また、香の原材料は木だけではなく、しかも世界中に分布しております。下記に載せるものは、世界中の主な原材料です。


【伽羅】(きゃら)
沈香のうちで最も品位の高い物。古来ベトナムの限られた所から産出する。

【白檀】(びゃくだん)
熱帯アジア産の常緑樹木。仏像彫刻などにも使われる。

【沈香】(じんこう)
枯木に樹脂が凝結し、長時間かけて地中で生成する。

【麝香】(じゃこう)
チベット高原に生息する麝香鹿の牝の香のうから採取する動物性香料。
【竜脳】(りゅうのう)
竜脳木から採れる結晶。
稀少品なので、樟木から製造される樟脳が代用品として使用される。

【貝香】(かいこう)
中国南海や、紅海から産出する巻貝の殻。主に保香剤として使用。
【桂皮】(けいひ)
肉桂の樹皮で、中国・東南アジアが原産。シナモン。
【大茴香】(だいういきょう)
中国南西部、また安南地方産の、モクレン科の常緑樹の実。
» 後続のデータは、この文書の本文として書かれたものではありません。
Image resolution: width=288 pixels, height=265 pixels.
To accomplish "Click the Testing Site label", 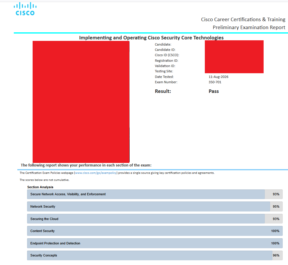I will (x=164, y=71).
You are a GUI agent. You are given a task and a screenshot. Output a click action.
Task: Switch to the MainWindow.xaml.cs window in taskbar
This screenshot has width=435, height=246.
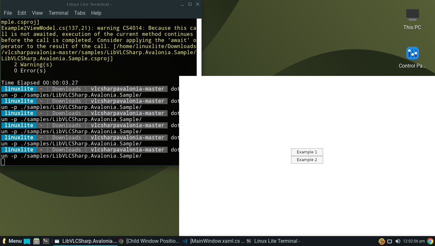[217, 241]
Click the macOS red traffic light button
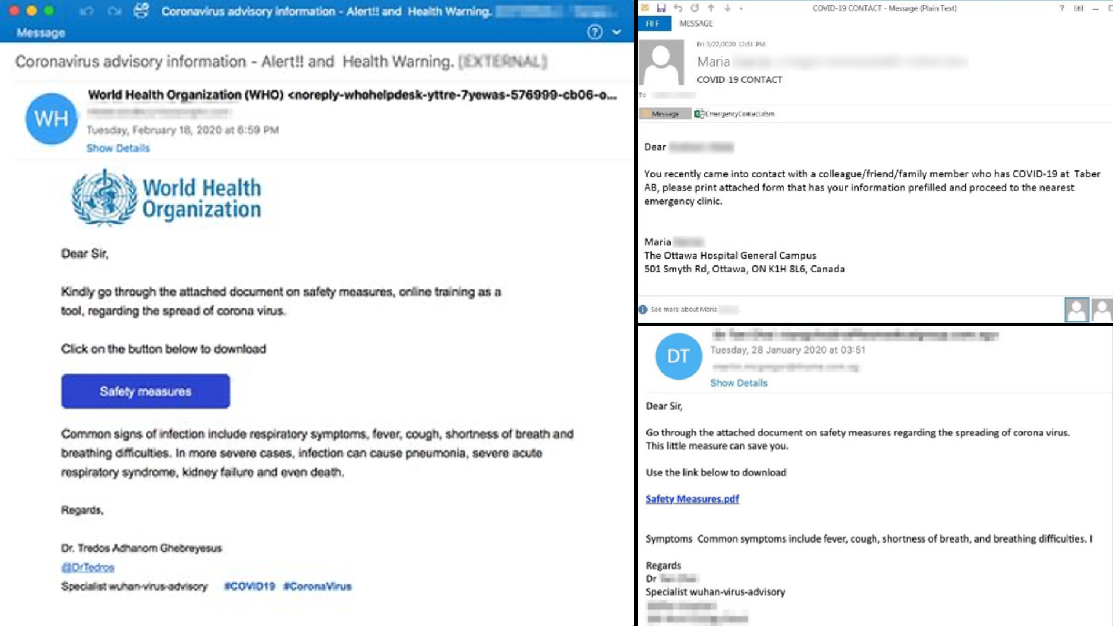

香辛料のスターニアス。

【拝草香】(はいそうこう)
中国南部産の拝草の根毛。
【乳香】(にゅうこう)
南アラビアや、東北アフリカに生育する常緑高木からとれる芳香性ゴム樹脂。
【丁子】(ちょうじ)
最も代表的な東洋の香料。熱帯常緑喬木の蕾を乾燥したもの。香辛料としてもよく使用される。クローブ。